Re: BUG #18711: Attempting a connection with a database name longer than 63 characters now fails

From: Tom Lane <tgl(at)sss(dot)pgh(dot)pa(dot)us>
To: Nathan Bossart <nathandbossart(at)gmail(dot)com>
Cc: adam(at)labkey(dot)com, Bertrand Drouvot <bertranddrouvot(dot)pg(at)gmail(dot)com>, pgsql-bugs(at)lists(dot)postgresql(dot)org
Subject: Re: BUG #18711: Attempting a connection with a database name longer than 63 characters now fails
Date: 2024-11-19 19:33:27
Message-ID: 3796535.1732044807@sss.pgh.pa.us
Views: Raw Message | Whole Thread | Download mbox | Resend email
Thread:
Lists: pgsql-bugs

Nathan Bossart <nathandbossart(at)gmail(dot)com> writes:
> On Sun, Nov 17, 2024 at 01:00:14PM -0500, Tom Lane wrote:
>> As said, the difficulty is that we don't know what encoding the
>> incoming name is meant to be in, and with multibyte encodings that
>> matters. The name actually stored in the catalog might be less
>> than 63 bytes long if it was truncated in a multibyte-aware way,
>> so that the former behavior of blindly truncating at 63 bytes
>> can still yield unexpected no-such-database results.

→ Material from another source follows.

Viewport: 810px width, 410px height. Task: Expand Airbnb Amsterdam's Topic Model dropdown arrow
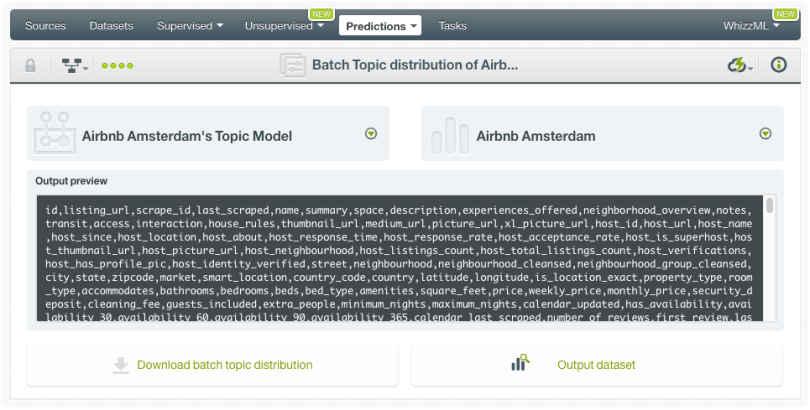[x=371, y=134]
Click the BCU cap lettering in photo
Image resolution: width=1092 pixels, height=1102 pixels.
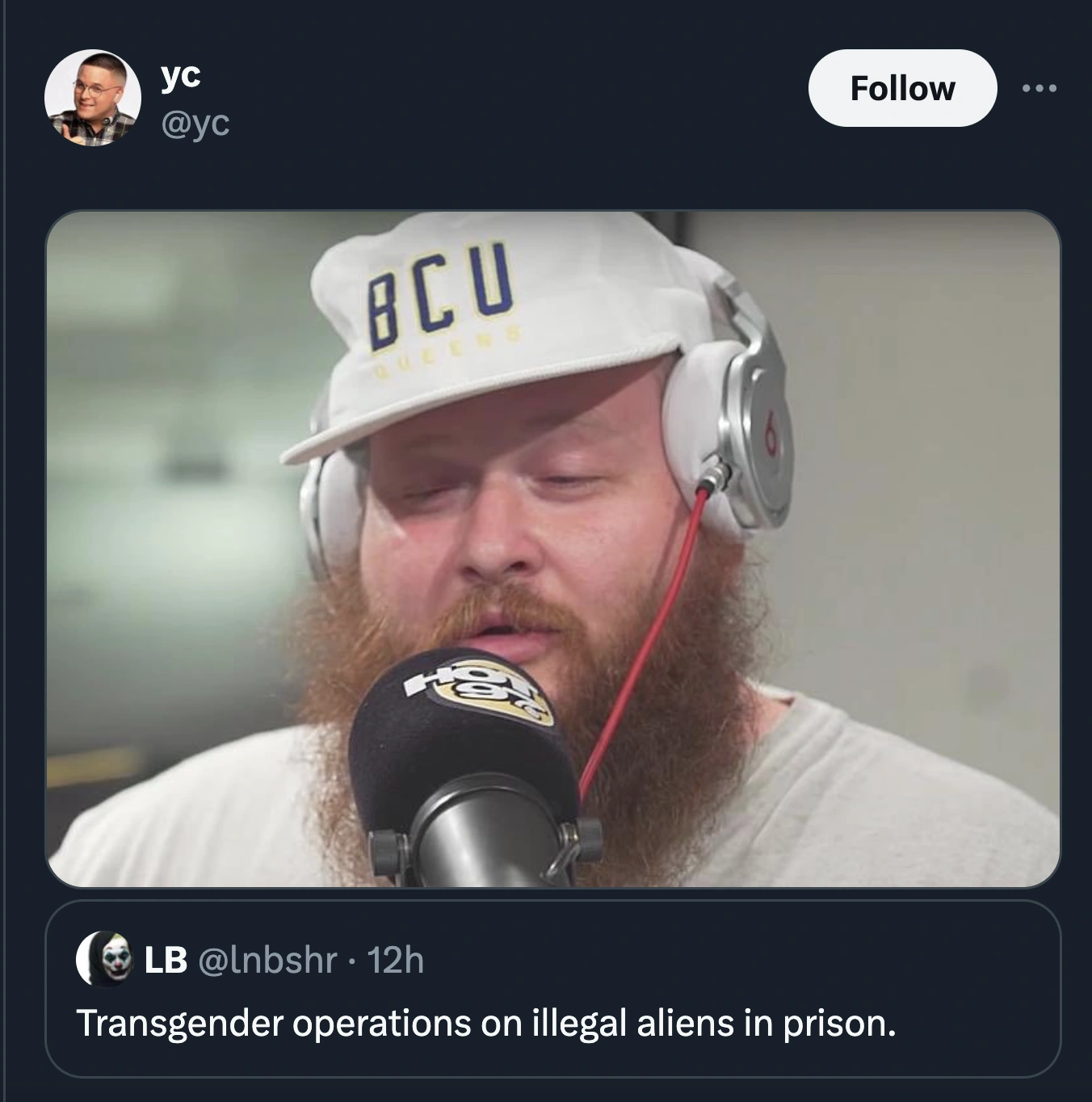pos(441,293)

> I wonder if we should consider removing the identifier truncation
> altogether. Granted, it mostly works (or at least did before v17), but I'm
> not sure we'd make the same decision today if we were starting from
> scratch. IMHO it'd be better to ERROR so that users are forced to produce
> legal identifiers. That being said, I realize this behavior has been
> present for over a quarter century now [0] [1] [2], and folks are unlikely
> to be happy with even more breakage.

Yeah, I think removing it now is a non-starter.

I did think of a way that we could approximate encoding-correct
truncation here, relying on the fact that what's in pg_database
is encoding-correct according to somebody:

1. If NAMEDATALEN-1'th byte is ASCII (high bit clear), just truncate
there and look up as usual.

2. If it's non-ASCII, truncate there and try to look up. On success,
we're good. On failure, if the next-to-last byte is non-ASCII,
truncate that too and try to look up. Repeat a maximum of
MAX_MULTIBYTE_CHAR_LEN-1 times before failing.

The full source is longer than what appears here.